The films shown at Watson’s Hotel were not Indian films. They were short Lumière films brought from Europe. According to the National Film Archive of India, the five films screened at Watson’s Hotel on 7 July 1896 were Entry of Cinematograph, Arrival of a Train, The Sea Bath, A Demolition, and Workers Leaving the Factory Gate. These were actuality films. They recorded simple real-life scenes instead of fictional stories.
The subjects of the films were ordinary. A train arrived. Workers came out of a factory. People bathed in the sea. A wall was demolished. But the importance of these films was not in story or acting. Their importance was in motion. For the audience of 1896, the moving image itself was the attraction. A still photograph could show a moment, but the Cinématographe could show life continuing before the eyes of the viewer.
This first screening should not be confused with the first Lumière programme in Paris. Some films often connected with the early Lumière shows, such as The Sprinkler Sprinkled or Baby’s Dinner, belonged to the wider Lumière catalogue and to the Paris programme. For the Bombay screening of 7 July 1896, the safer list is the five-film list recorded by the National Film Archive of India.
It is also important to avoid another common mistake. The Lumière brothers themselves did not come to India to arrange this show. The exhibition was conducted by Marius Sestier, their agent and operator. It is also not correct to say that this event was the beginning of Indian filmmaking. The films were made in Europe. The event was the beginning of public film projection in India, not the beginning of Indian film production.
After the first evening, the shows continued in Bombay. Screenings followed on 9 July, and further shows were arranged on 10 and 11 July. Later, Sestier shifted the exhibitions to the Novelty Theatre in Bombay. A planned show on 14 July was cancelled because of a power failure, but screenings resumed on 21 July. These later exhibitions show that the first screening was not an isolated event. It opened the way for more regular film exhibition in Bombay.
The arrival of cinema in the Indian subcontinent was therefore gradual but clear. It began with imported short films, a foreign machine, and a European operator. At first, cinema was seen as a scientific wonder and a modern visual attraction. It had not yet become a local art form or an industry. But the exhibition at Watson’s Hotel created the first public contact between the people of the subcontinent and projected moving images.

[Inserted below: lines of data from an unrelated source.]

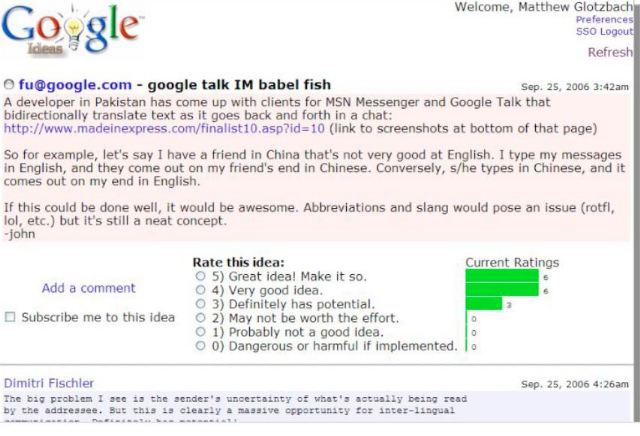Select rating 5) Great idea! Make it so.
This screenshot has height=436, width=640.
(201, 276)
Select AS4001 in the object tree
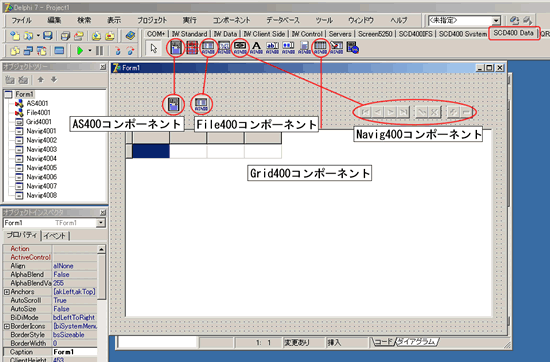The image size is (550, 362). pos(37,103)
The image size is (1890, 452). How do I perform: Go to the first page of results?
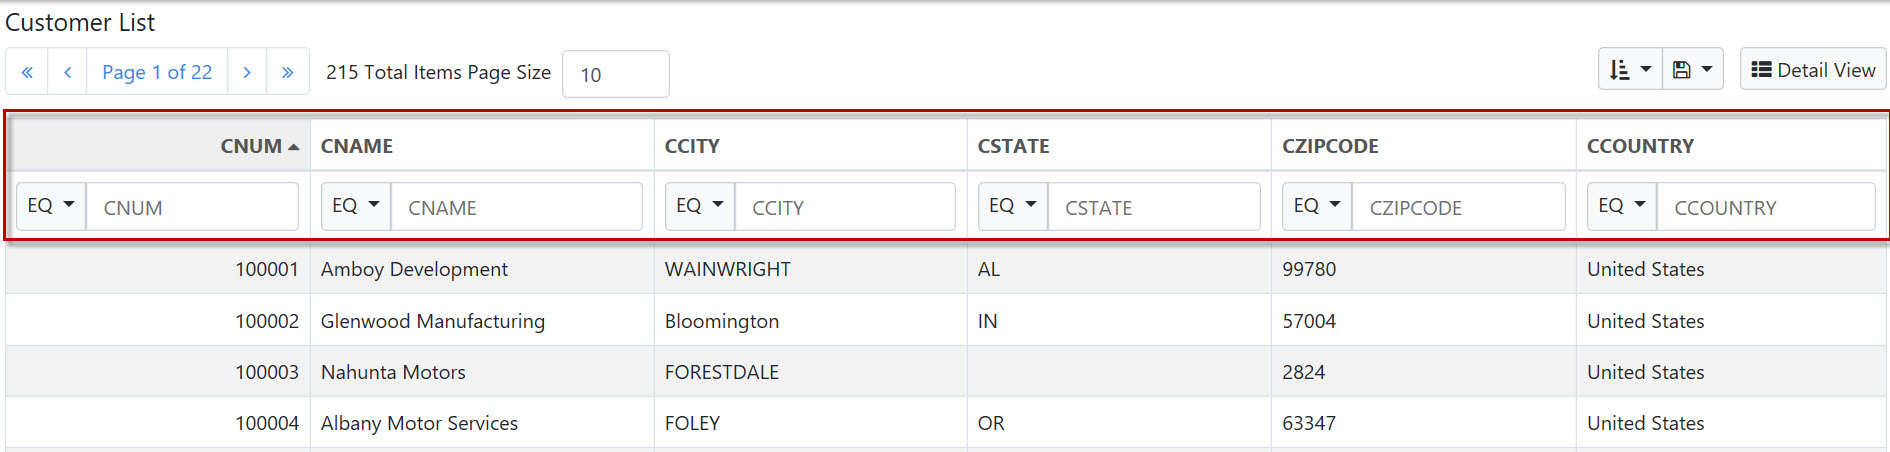point(27,72)
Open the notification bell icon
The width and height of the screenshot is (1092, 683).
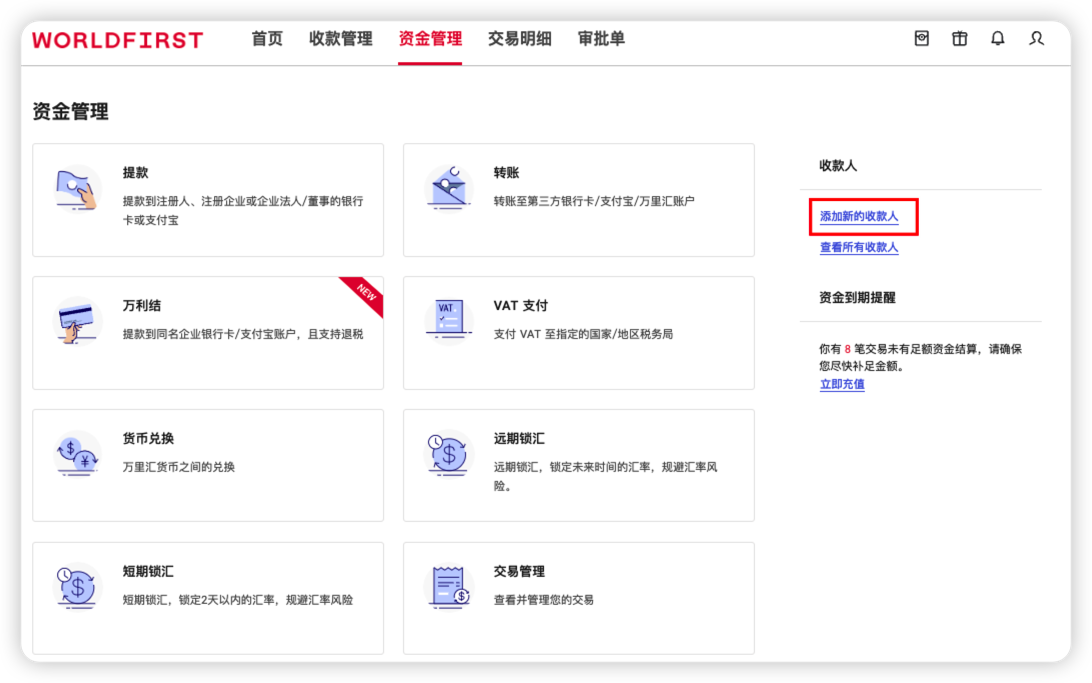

The historical value of 7 July 1896 lies in this beginning. On that night, cinema entered the public life of the Indian subcontinent. The show was small, the films were short, and the audience was limited. Yet the event introduced a medium that would later become one of the most powerful cultural forms in South Asia. From such short actuality films, the subcontinent would later move towards local filming, silent cinema, talkies, studio systems, regional film industries, and mass popular cinema.
Thus, The Night Cinema Arrived in the Indian Subcontinent was not the night of a long feature film, a famous actor, or an Indian director. It was the night of a machine, a screen, a few short films, and an audience seeing motion in a new way. The date was 7 July 1896. The place was Watson’s Hotel, Bombay. The exhibitor was Marius Sestier. The machine was the Lumière Cinématographe. The films were short Lumière actuality films. From that evening, the story of cinema in the Indian subcontinent began.